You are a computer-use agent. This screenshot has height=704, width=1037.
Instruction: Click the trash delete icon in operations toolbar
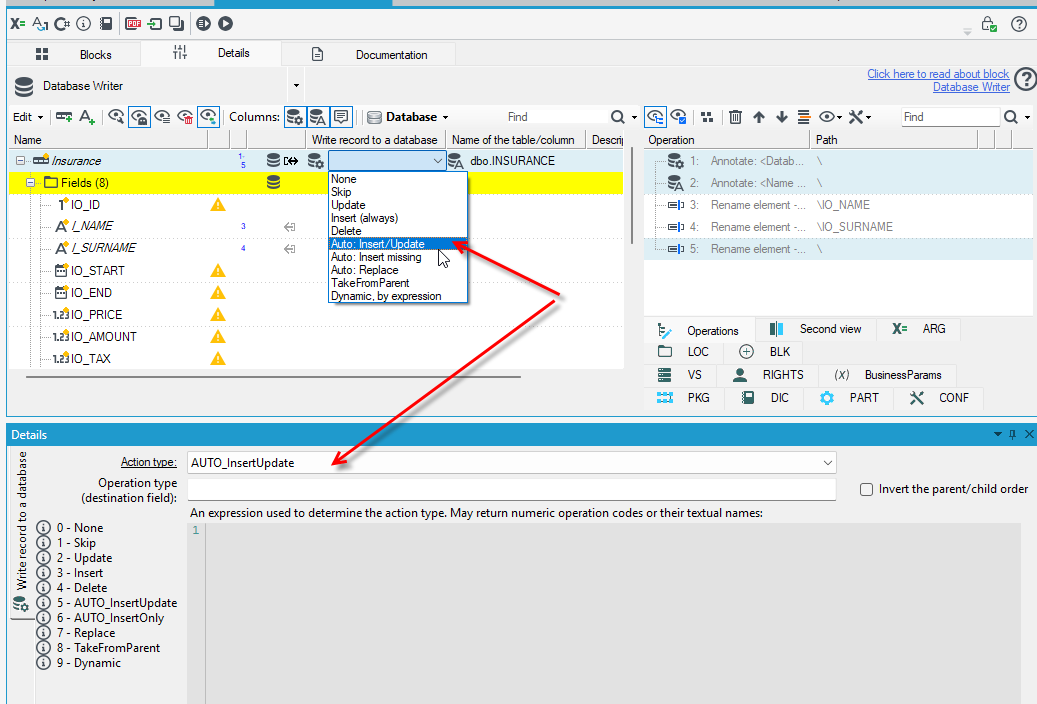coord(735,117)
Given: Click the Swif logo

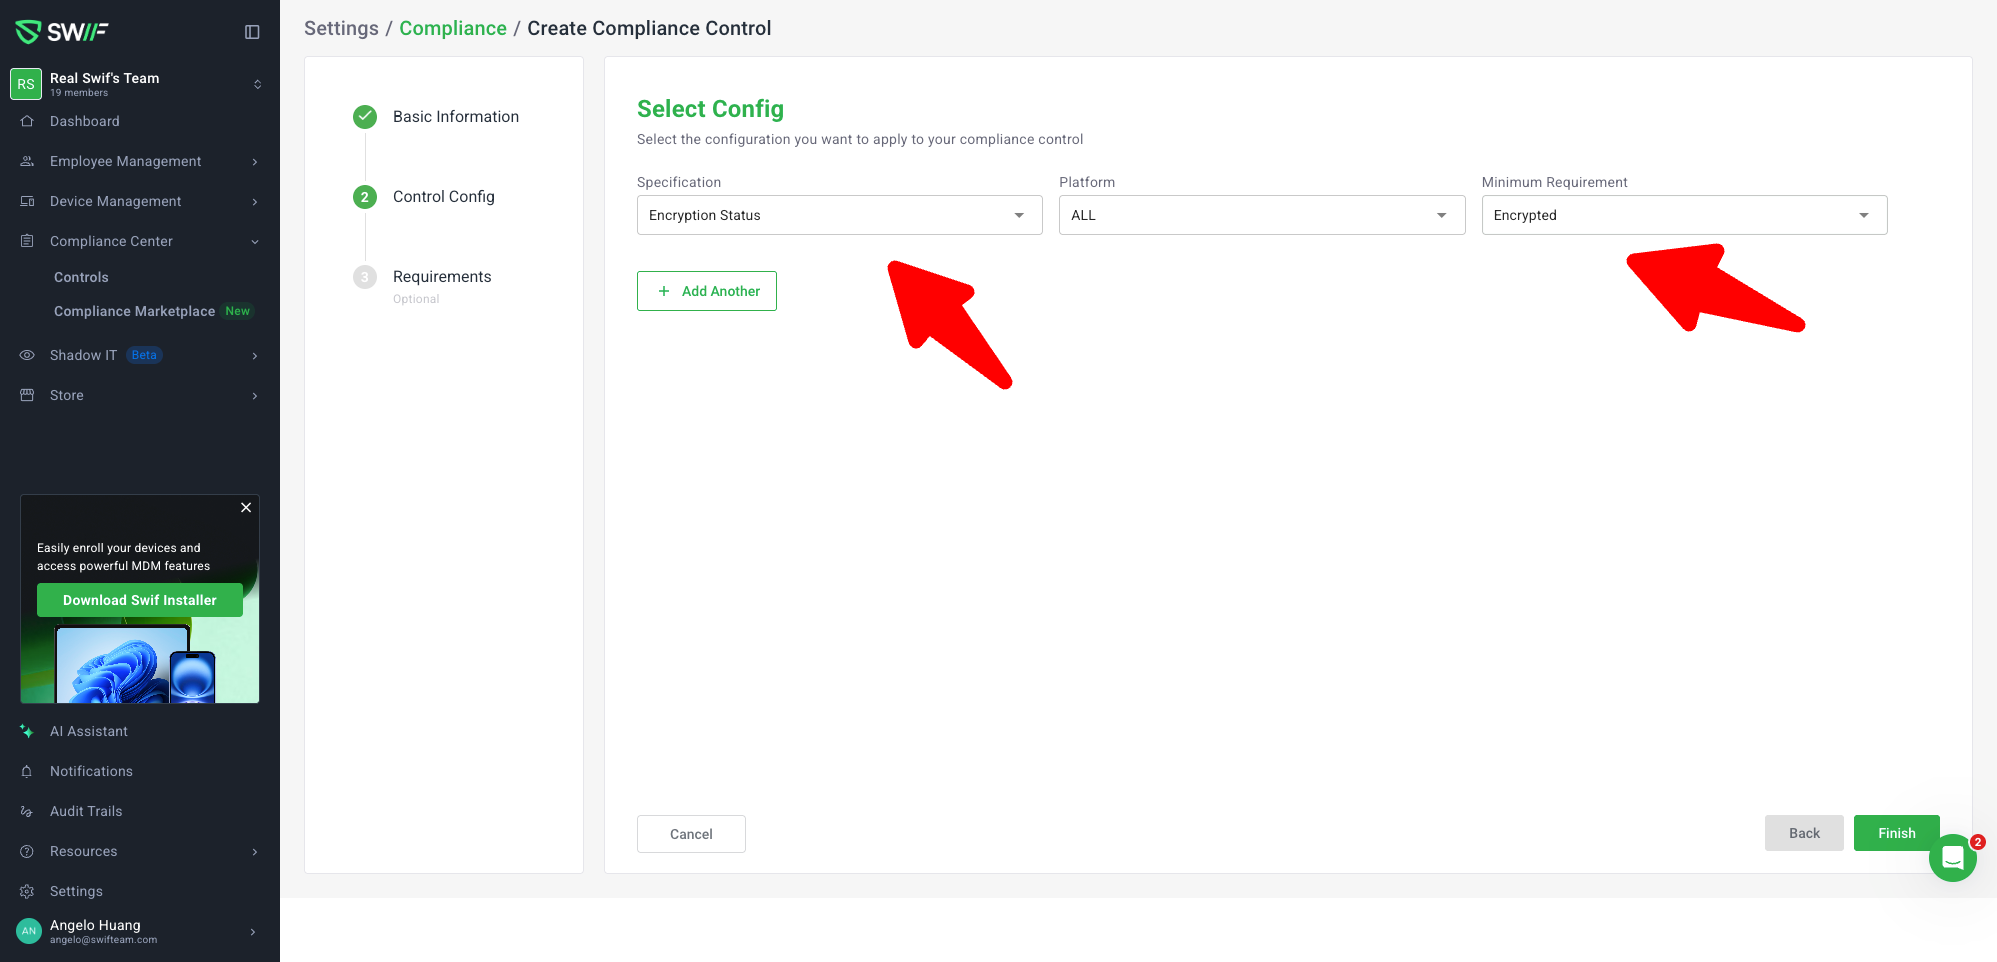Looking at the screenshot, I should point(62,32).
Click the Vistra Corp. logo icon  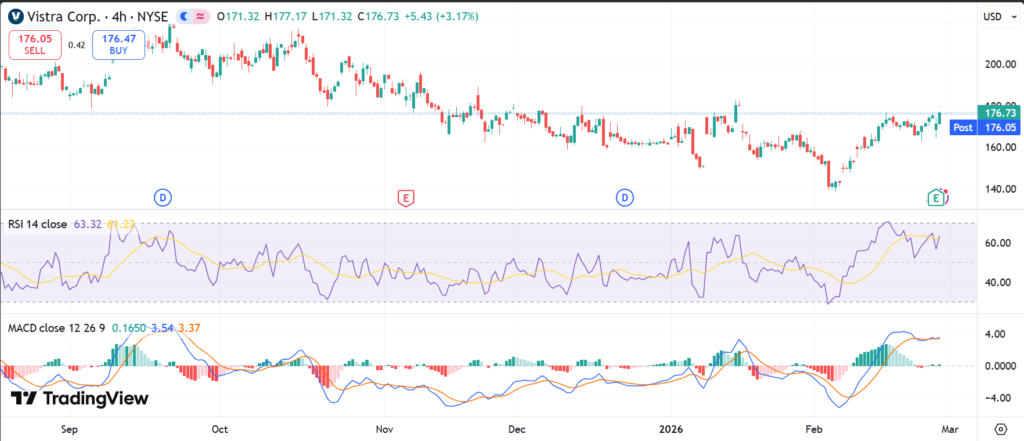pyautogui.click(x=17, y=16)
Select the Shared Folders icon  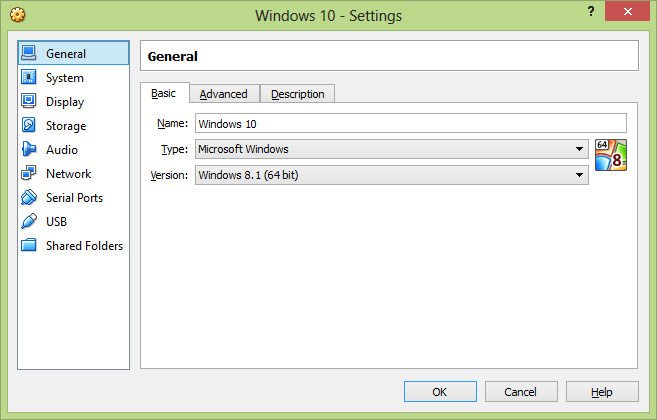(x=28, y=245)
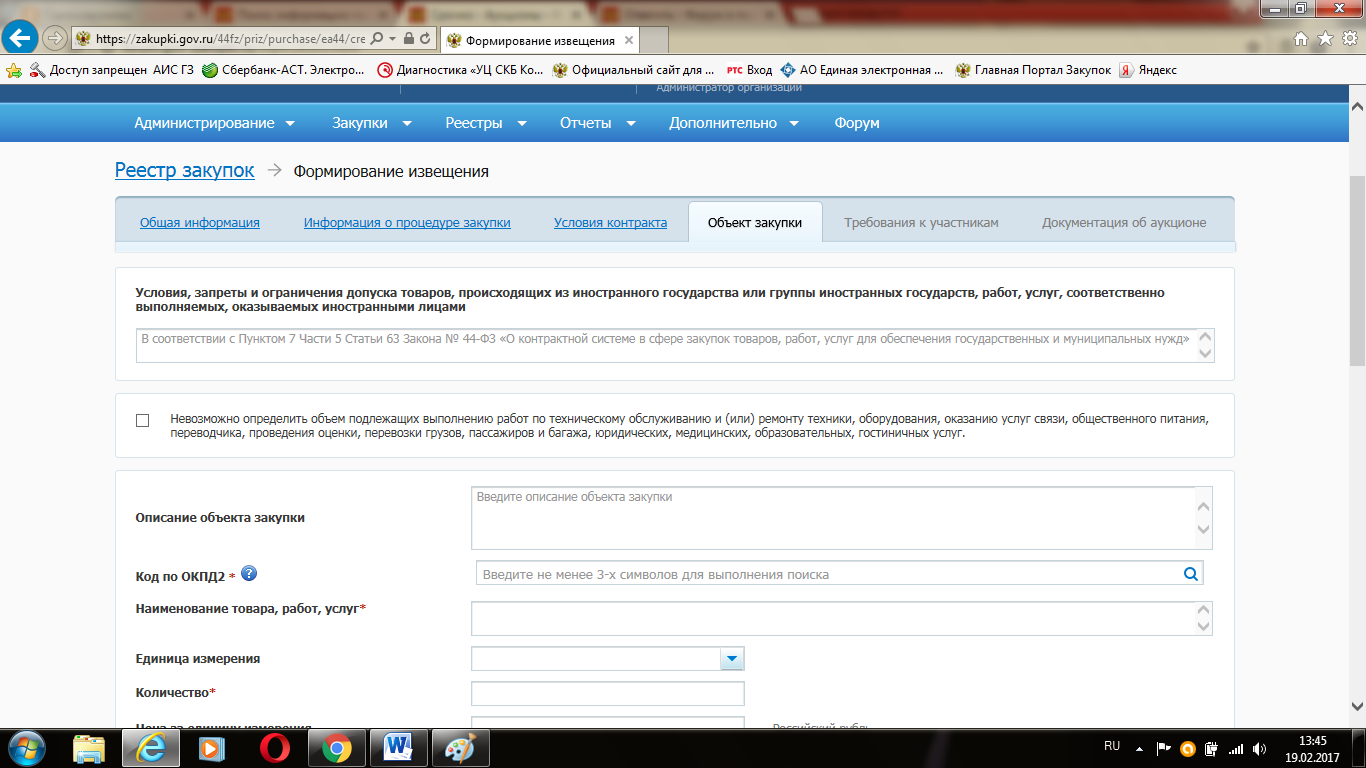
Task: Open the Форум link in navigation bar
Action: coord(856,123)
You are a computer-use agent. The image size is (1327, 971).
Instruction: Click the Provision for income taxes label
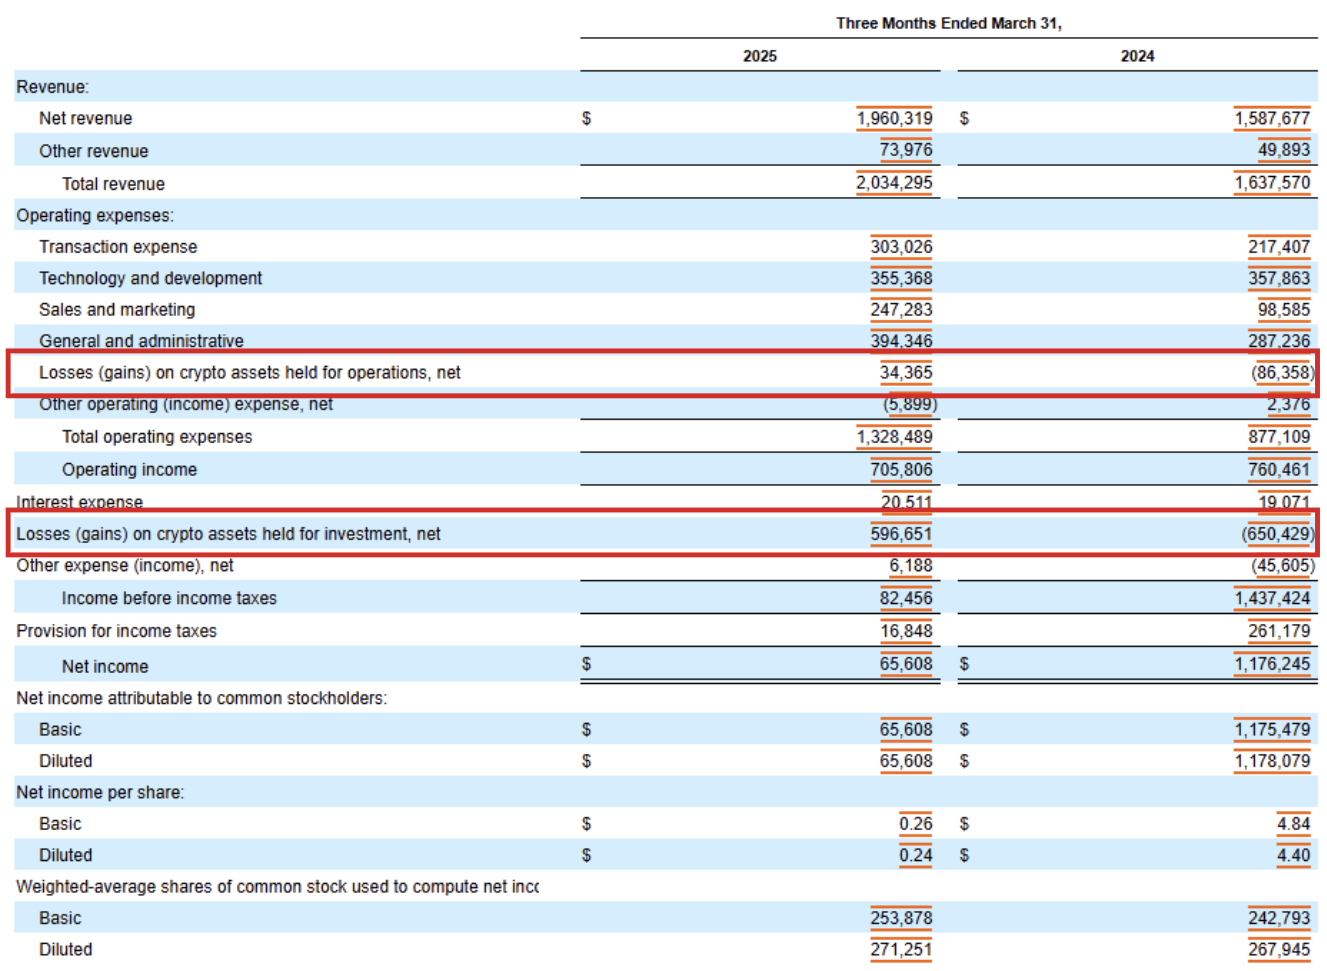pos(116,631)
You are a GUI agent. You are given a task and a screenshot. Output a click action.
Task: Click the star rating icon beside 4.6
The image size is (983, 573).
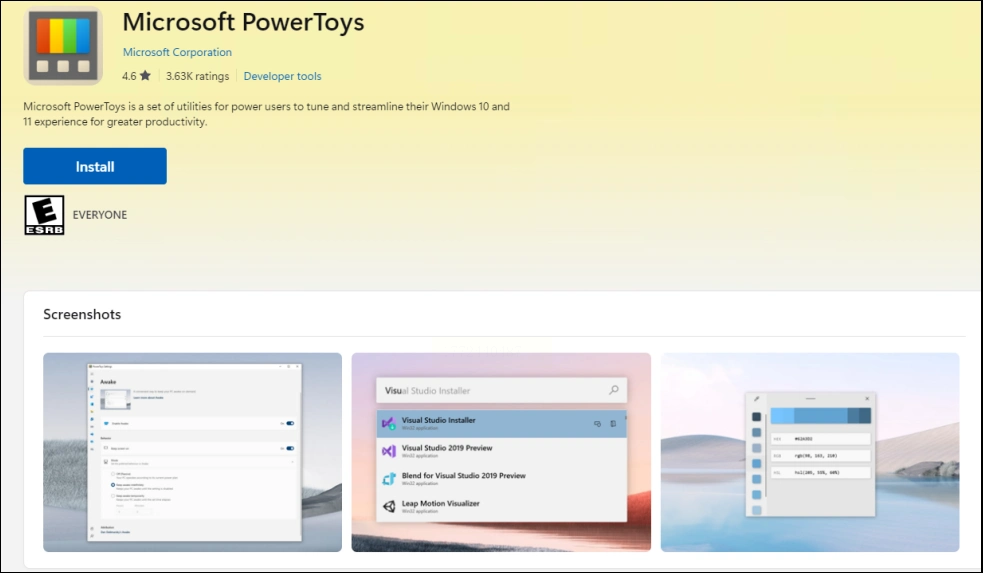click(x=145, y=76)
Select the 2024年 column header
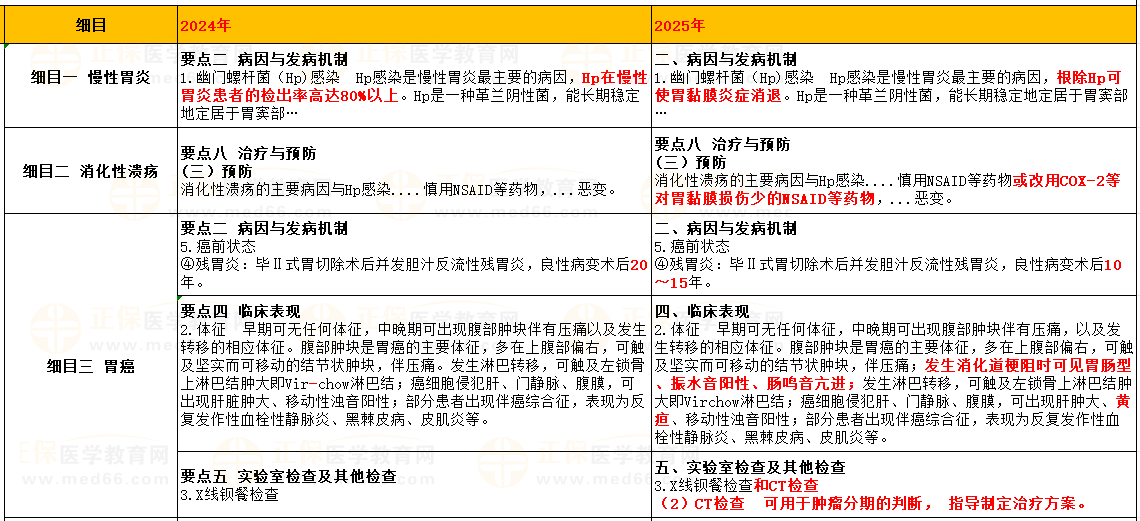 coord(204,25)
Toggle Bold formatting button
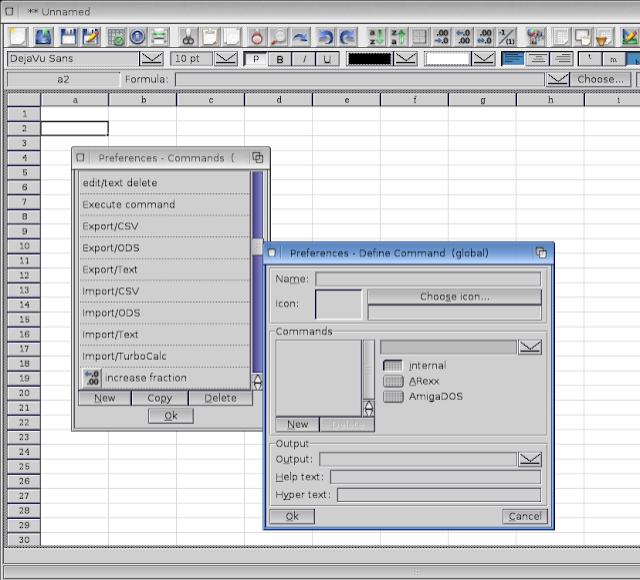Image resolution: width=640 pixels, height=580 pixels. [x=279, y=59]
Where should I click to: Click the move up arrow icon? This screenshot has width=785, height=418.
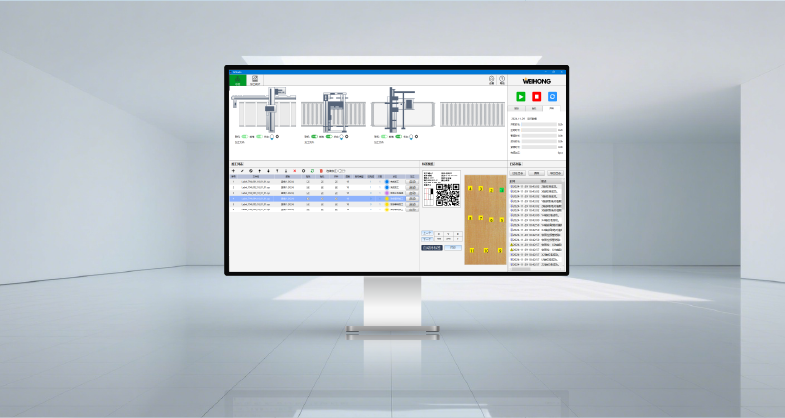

□ □ □ □

**TASK TO COMPLETE:** From the line holding "Select the 2024年 column header" down to the final line of the entries above, print every line exactly. Pictures do not go in.

**ANSWER BOX:**
Select the 2024年 column header
 coord(204,25)
Toggle Bold formatting button
Image resolution: width=640 pixels, height=580 pixels. [x=279, y=59]
Where should I click to: Click the move up arrow icon? This screenshot has width=785, height=418.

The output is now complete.